[SUPPLIED RECORDS Boundary: Start]
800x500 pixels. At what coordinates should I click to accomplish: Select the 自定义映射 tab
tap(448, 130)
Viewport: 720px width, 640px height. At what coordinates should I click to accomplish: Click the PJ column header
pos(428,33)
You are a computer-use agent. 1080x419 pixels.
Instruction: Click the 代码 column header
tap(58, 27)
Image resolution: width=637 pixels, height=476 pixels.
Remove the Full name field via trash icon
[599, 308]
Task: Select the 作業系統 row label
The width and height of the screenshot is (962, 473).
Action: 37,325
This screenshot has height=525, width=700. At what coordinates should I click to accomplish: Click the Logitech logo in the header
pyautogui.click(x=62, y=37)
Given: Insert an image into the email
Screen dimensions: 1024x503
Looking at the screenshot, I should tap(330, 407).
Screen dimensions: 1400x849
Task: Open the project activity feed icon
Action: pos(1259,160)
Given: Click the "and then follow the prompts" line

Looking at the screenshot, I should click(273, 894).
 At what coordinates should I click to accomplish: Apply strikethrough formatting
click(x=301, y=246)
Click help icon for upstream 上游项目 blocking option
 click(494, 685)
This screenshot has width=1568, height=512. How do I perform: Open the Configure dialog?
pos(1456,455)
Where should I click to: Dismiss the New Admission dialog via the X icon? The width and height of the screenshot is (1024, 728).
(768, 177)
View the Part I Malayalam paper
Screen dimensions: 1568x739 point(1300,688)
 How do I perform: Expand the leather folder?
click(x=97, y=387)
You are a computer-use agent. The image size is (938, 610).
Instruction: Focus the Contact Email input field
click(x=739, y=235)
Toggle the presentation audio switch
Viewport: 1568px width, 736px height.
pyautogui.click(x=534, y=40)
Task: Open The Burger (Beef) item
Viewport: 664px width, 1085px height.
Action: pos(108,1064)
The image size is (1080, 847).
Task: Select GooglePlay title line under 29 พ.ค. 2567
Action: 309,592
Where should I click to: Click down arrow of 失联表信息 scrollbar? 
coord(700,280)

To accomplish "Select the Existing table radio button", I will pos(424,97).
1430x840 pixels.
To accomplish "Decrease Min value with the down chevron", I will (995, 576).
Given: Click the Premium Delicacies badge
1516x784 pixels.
[SUPPLIED RECORDS Boundary: End]
* [TASK STATEMENT] Write down how many lines in the data contain "agent". Add nothing else.

* [EXERCISE ANSWER] 2